*** Provided records ***
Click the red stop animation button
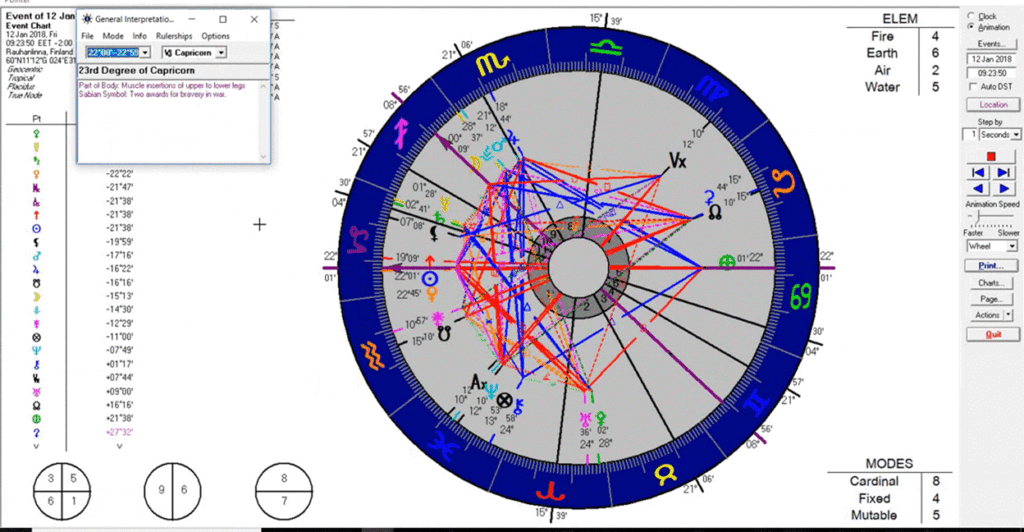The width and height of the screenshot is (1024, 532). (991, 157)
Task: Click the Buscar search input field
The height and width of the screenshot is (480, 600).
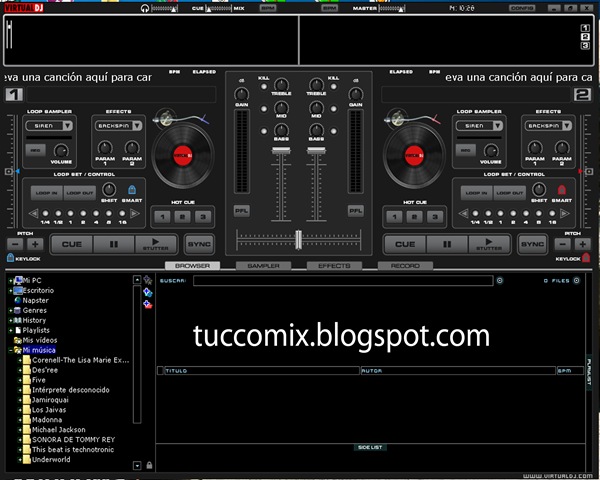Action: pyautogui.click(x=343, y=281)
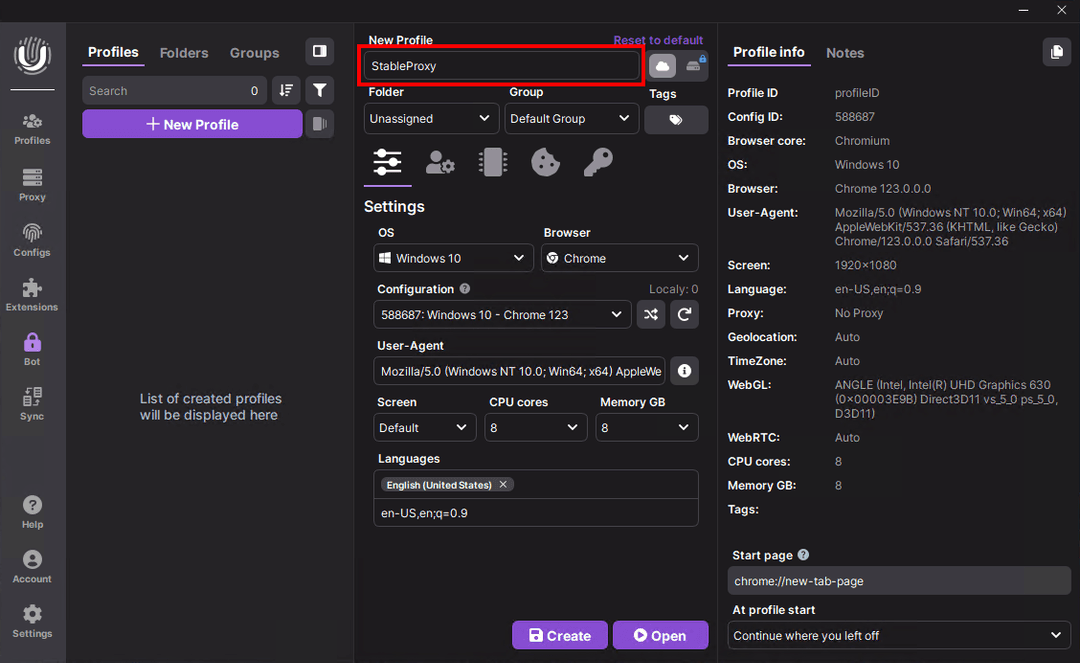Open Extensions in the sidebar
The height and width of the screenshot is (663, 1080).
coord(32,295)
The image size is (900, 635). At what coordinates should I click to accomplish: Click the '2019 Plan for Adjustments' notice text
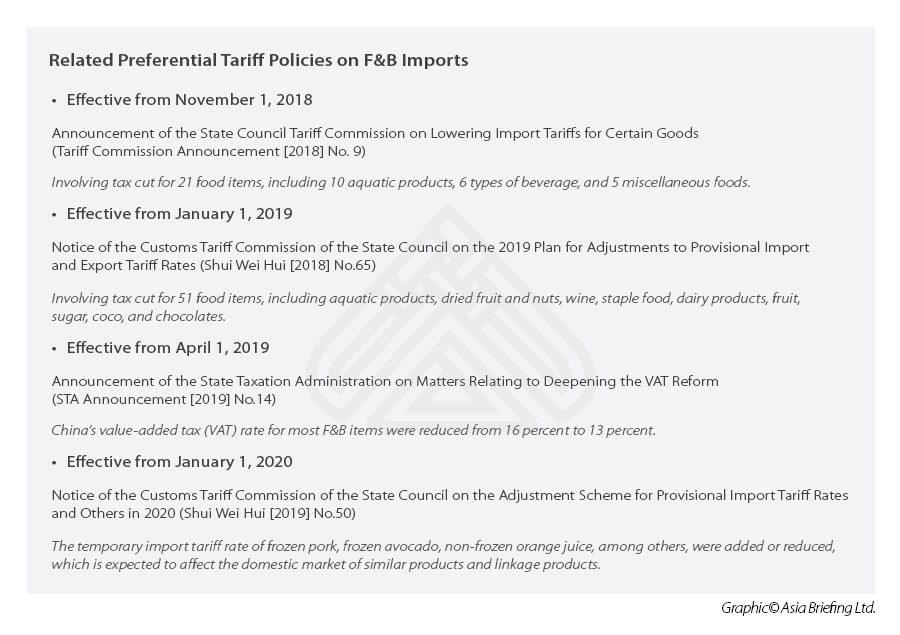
*** End of Provided records ***
◆ Exercise goal ◆
From the first line to the last, give the data again exactly, but without pictures.

◆ Result of this exercise ◆
Click the red stop animation button
The width and height of the screenshot is (1024, 532). (991, 157)
Task: Click the Buscar search input field
The height and width of the screenshot is (480, 600).
Action: pyautogui.click(x=343, y=281)
Open Extensions in the sidebar
The height and width of the screenshot is (663, 1080).
coord(32,295)
The image size is (900, 635). At what coordinates should I click to accomplish: Click the '2019 Plan for Adjustments' notice text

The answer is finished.